(What you will do) Return every line of the listing below verbatim, with no alterations.

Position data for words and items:
****************

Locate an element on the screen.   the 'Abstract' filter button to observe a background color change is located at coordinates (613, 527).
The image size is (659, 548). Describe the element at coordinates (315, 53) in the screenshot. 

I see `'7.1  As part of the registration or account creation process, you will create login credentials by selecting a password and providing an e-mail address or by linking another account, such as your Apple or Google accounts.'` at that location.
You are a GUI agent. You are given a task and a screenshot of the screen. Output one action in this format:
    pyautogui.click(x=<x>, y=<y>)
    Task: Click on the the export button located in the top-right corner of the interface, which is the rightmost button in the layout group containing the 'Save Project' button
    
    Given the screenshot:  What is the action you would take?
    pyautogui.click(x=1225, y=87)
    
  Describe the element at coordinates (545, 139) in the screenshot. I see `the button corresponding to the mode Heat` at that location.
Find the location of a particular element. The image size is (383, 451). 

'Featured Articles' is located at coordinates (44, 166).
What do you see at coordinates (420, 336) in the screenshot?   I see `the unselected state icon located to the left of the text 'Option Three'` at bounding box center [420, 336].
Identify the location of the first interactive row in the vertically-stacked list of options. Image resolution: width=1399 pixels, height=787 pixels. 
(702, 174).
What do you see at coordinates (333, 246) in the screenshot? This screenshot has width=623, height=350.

****************

(Response to the task)
Locate an element on the screen.   the 'Abstract' filter button to observe a background color change is located at coordinates (613, 527).
The image size is (659, 548). Describe the element at coordinates (315, 53) in the screenshot. 

I see `'7.1  As part of the registration or account creation process, you will create login credentials by selecting a password and providing an e-mail address or by linking another account, such as your Apple or Google accounts.'` at that location.
You are a GUI agent. You are given a task and a screenshot of the screen. Output one action in this format:
    pyautogui.click(x=<x>, y=<y>)
    Task: Click on the the export button located in the top-right corner of the interface, which is the rightmost button in the layout group containing the 'Save Project' button
    
    Given the screenshot:  What is the action you would take?
    pyautogui.click(x=1225, y=87)
    
  Describe the element at coordinates (545, 139) in the screenshot. I see `the button corresponding to the mode Heat` at that location.
Find the location of a particular element. The image size is (383, 451). 

'Featured Articles' is located at coordinates (44, 166).
What do you see at coordinates (420, 336) in the screenshot?   I see `the unselected state icon located to the left of the text 'Option Three'` at bounding box center [420, 336].
Identify the location of the first interactive row in the vertically-stacked list of options. Image resolution: width=1399 pixels, height=787 pixels. 
(702, 174).
What do you see at coordinates (333, 246) in the screenshot? This screenshot has width=623, height=350.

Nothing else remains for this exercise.